Hanami

Denise Fernandes

CH1H362026


Sortie nationale


Sur une île volcanique isolée que tout le monde veut quitter, Nana apprend à rester. Sa mère Nia a émigré peu après sa naissance et Nana grandit dans la famille de son père. Lorsqu’elle est prise de fortes fièvres, on l’envoie se faire soigner au pied d’un volcan, où elle découvre un monde suspendu entre rêves et réalité. Des années plus tard, alors que Nana est adolescente, Nia revient et fait face aux conséquences de son long exil.

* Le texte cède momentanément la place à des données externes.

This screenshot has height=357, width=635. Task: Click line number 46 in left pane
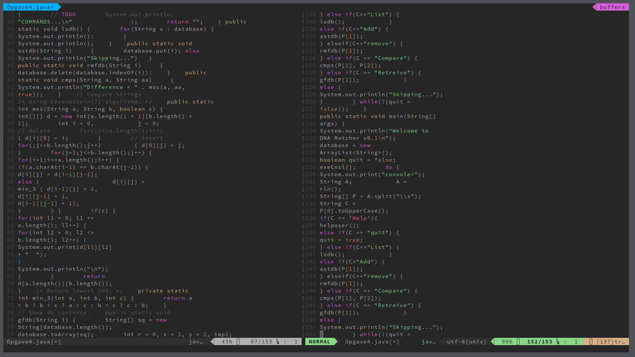point(11,109)
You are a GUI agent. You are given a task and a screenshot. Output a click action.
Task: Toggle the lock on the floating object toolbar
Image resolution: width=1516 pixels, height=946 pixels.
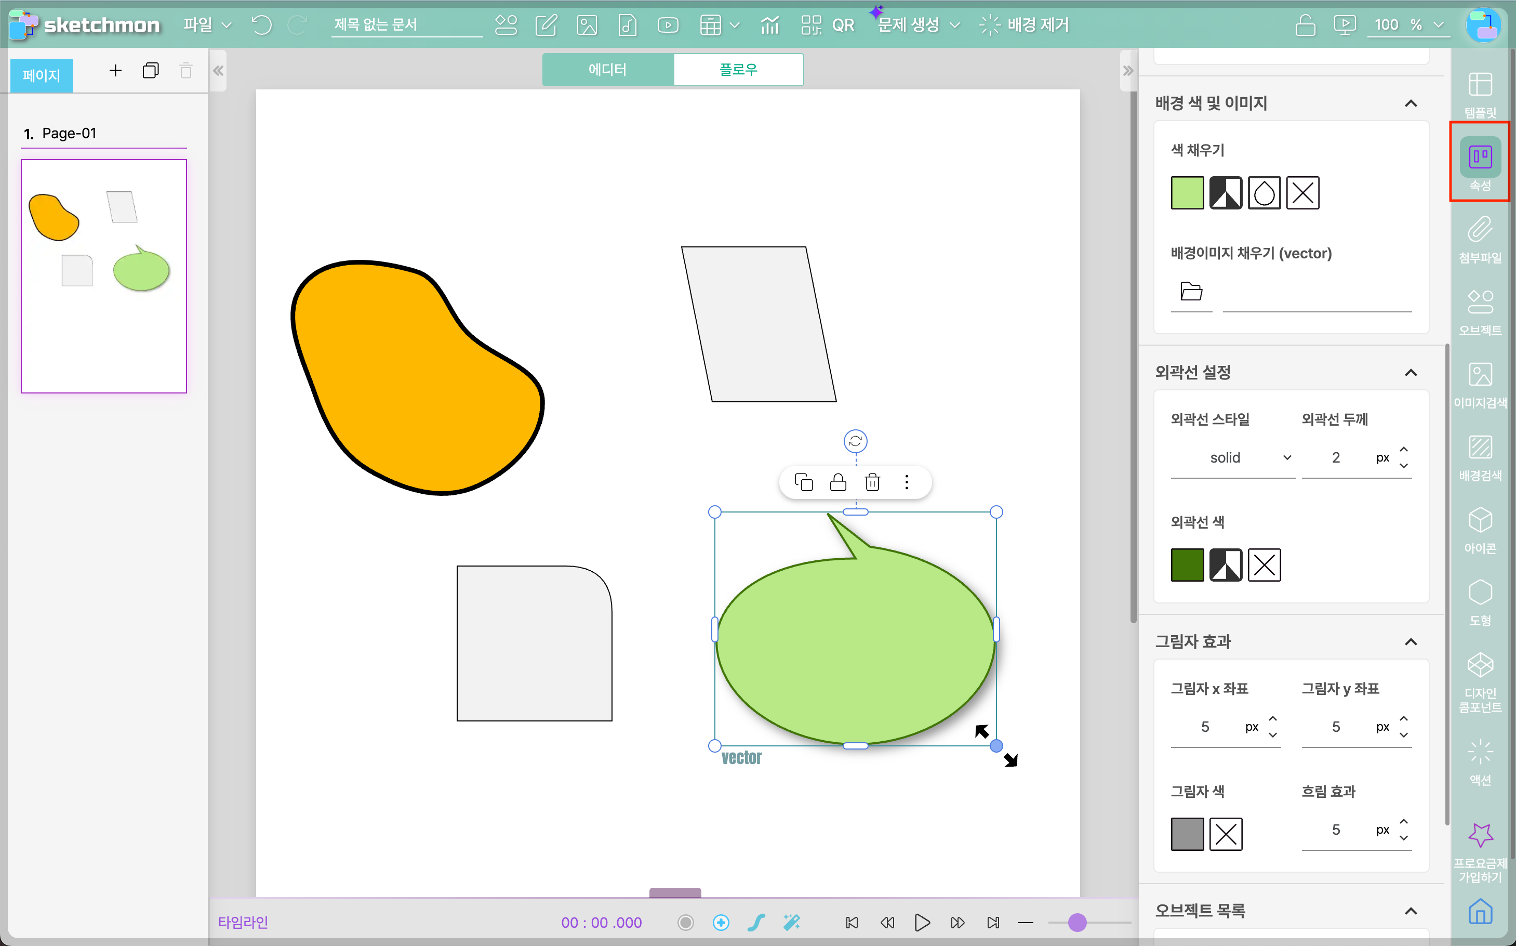click(838, 482)
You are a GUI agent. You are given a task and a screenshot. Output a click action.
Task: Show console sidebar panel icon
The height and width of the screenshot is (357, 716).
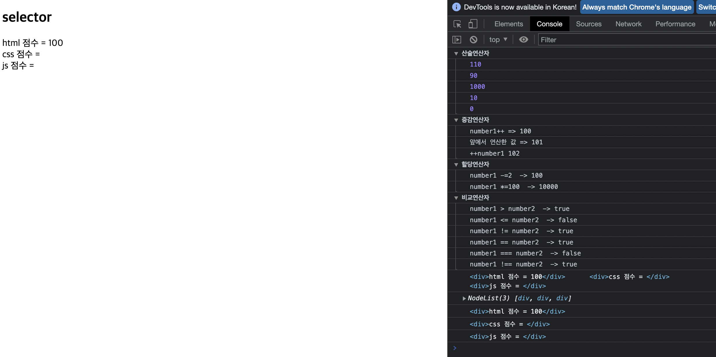pos(457,40)
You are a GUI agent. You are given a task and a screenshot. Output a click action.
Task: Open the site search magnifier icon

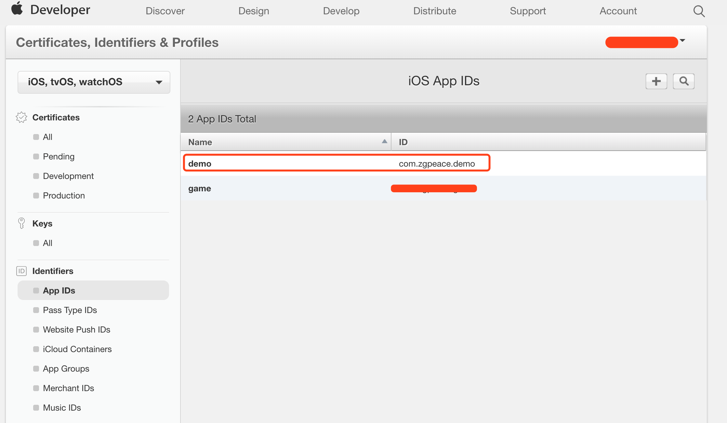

Un vent qui souffle, des mains qui se frôlent puis se touchent, un vase brisé… L’ouverture du film donne le ton : comme un recueil de poésies, Hanami est construit en plusieurs parties, aux tonalités, lumières et couleurs distinctes, avec toutefois une grande cohérence. Depuis le ventre de sa mère, jusqu’à leur véritable rencontre des années plus tard, nous suivons Nana, qui grandit entourée d’une communauté solide, mais au sein de laquelle les absences sont omniprésentes. Portée par la douceur et le rythme d’une langue magnifique, au milieu de paysages impressionnants, Denise Fernandes parle avec force et sensibilité de l’exil, mais du point de vue des personnes qui restent, et ce sans regard surplombant. Alors qu’on force toujours plus les personnes exilées à « s’intégrer » en reniant les racines qui les constituent, le film est d’autant plus bouleversant. Loïc Rieunier, délégué général de l’ACOR – Association des cinémas de l’ouest pour la recherche

Sur une île volcanique isolée que tout le monde veut quitter, la petite Nana apprend à rester. Sa mère, Nia, s’est exilée juste après sa naissance et Nana grandit dans la famille de son père. Un jour, la famille apprend que Nia est malade. Nana commence à avoir de fortes fièvres et est envoyée au pied d’un volcan pour y être soignée. Elle y découvre un monde imprégné de réalisme magique, entre rêve et réalité. Plus tard, alors que Nana est adolescente, sa mère Nia retourne enfin sur l’île.